In gitk you can add additional customized gitk views that show you a selection of commit nodes.

Mac OS X users may try using "GitX". There are a variety of other software solutions on other operating systems that will help you visualize your Git branches.

Recent changes to your repository

To see the changes that will be introduced by the next pull from the master repository

git fetch official
git log ..official/master
git diff ...official/master

To see the changes introduced by a recent pull from the master repository enter:

git log head^..official/master
git diff head^...official/master

The branch 'official/master' can be replaced by any branch you like of course.

NB: Note that '..' and '...' mean different things for 'git log' and 'git diff'. See 'man git-rev-parse' and 'man git-diff' for a full explanation.

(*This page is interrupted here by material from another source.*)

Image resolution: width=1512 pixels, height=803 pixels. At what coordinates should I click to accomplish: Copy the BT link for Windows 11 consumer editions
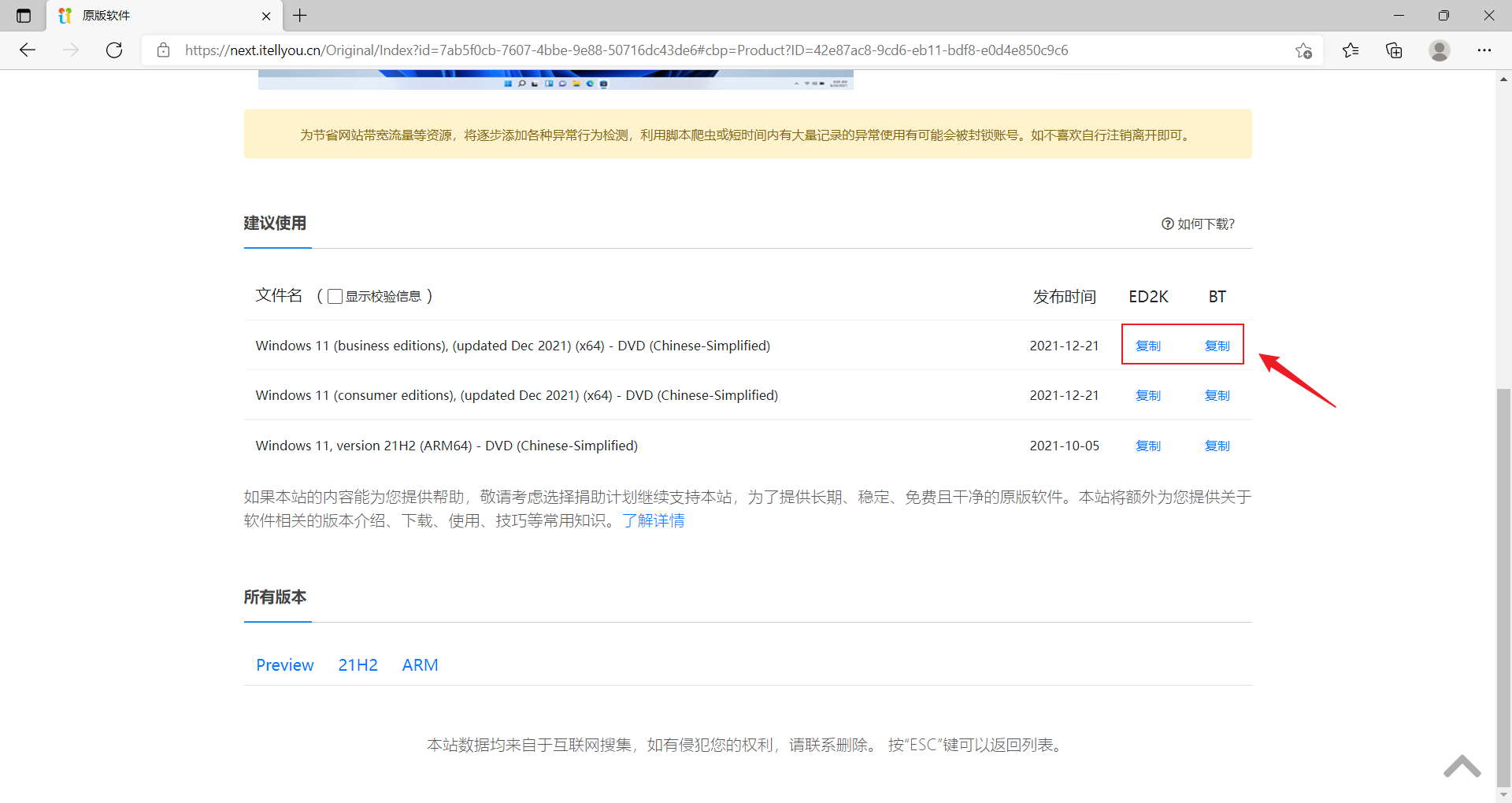tap(1217, 395)
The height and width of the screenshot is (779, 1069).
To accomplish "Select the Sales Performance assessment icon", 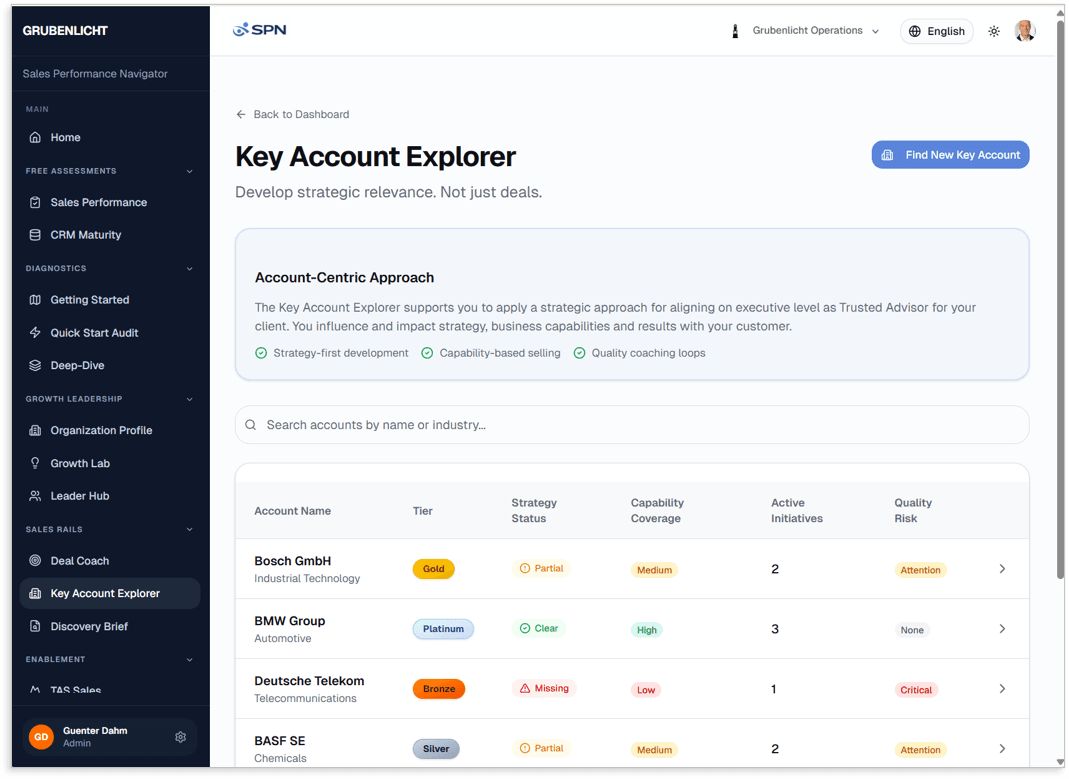I will point(34,202).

Find commits for a given Bugzilla entry

The following command finds all commits in the official master branch that concern Bugzilla entry number 4374:

git log -E --grep='^(\*|#)4374(\*|#)' official/master

Working on BugZilla Bugs

Configure your development branch

Open your .git/config file with your favourite editor. Then look for the entry that configures your development branch. Change it to look like this:

[branch "dev"]
       remote = official
       merge = refs/heads/master
       rebase = true

This does two things:

  • It configures your development branch to track official/master.
  • It switches the pull command from "merge" to "rebase" mode so that we'll get a clean sequential commit history in the master branch.

If you want to let git add the rebase parameter automatically for all your remote tracking branches then execute:

git config --global branch.autosetuprebase remote

You should also execute

git config --global push.default tracking

This will make sure that you automatically push to the branch that is configured as a tracking branch (in our case official/master). It will save you some typing when you push.

(For those who followed the previous "entry level" approach: this is exactly what we had documented as "advanced approach" in our Wiki so far.)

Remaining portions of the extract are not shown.